§ **DATA SHOWN**:
********

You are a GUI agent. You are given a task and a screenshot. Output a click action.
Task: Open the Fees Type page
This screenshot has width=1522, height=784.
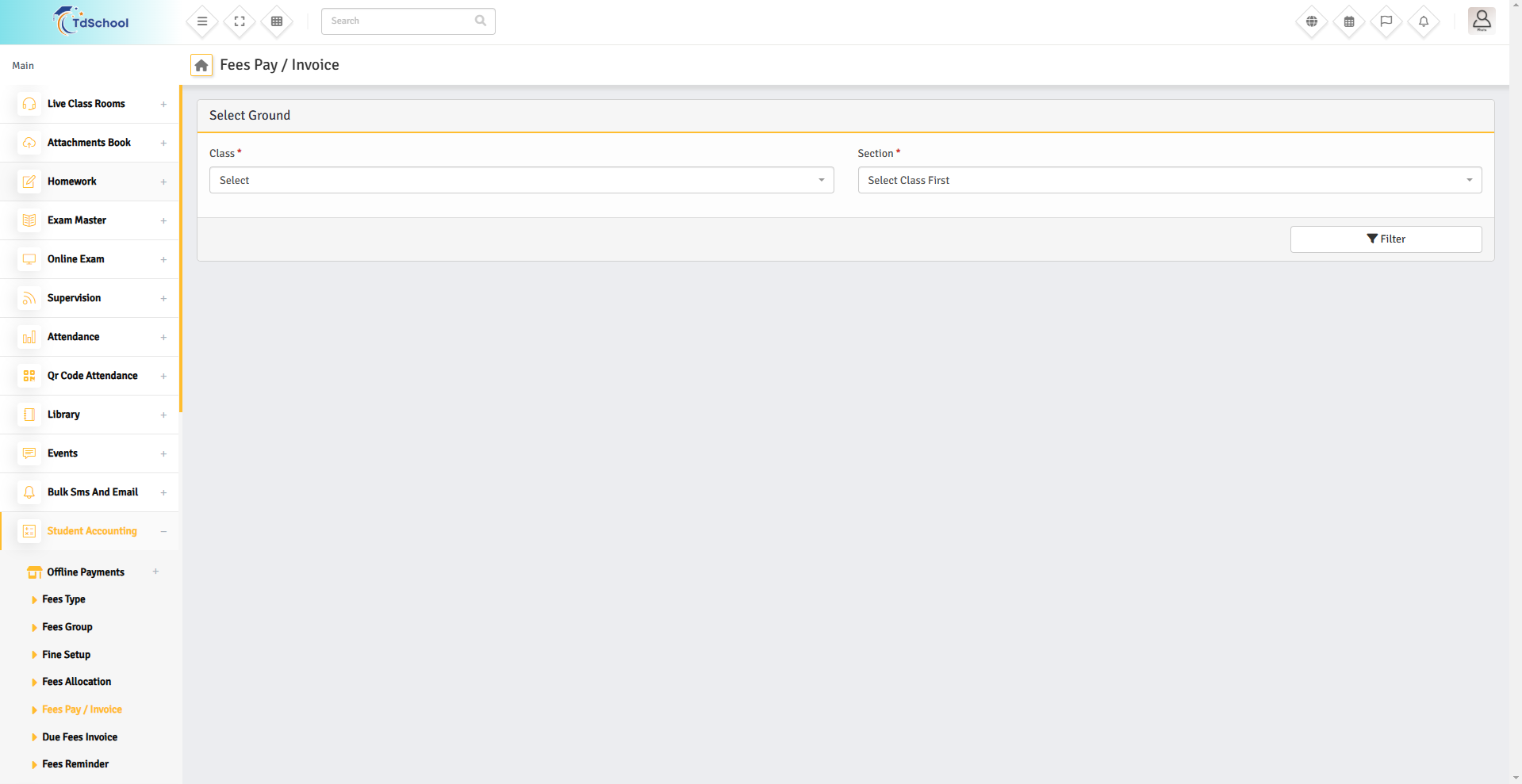tap(63, 599)
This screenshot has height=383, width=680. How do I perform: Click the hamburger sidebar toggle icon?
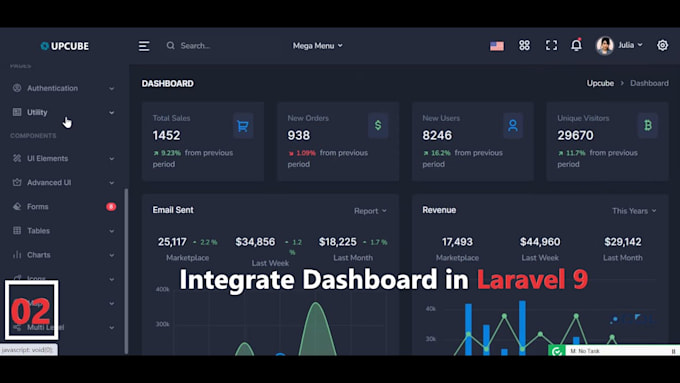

********

§ **TO DO**:
Copy the material exactly as written and leave every picture behind.

§ **SOLUTION TO THIS PROBLEM**:
You are a GUI agent. You are given a task and a screenshot. Output a click action.
Task: Open the Fees Type page
This screenshot has width=1522, height=784.
tap(63, 599)
This screenshot has height=383, width=680. How do I perform: Click the hamburger sidebar toggle icon?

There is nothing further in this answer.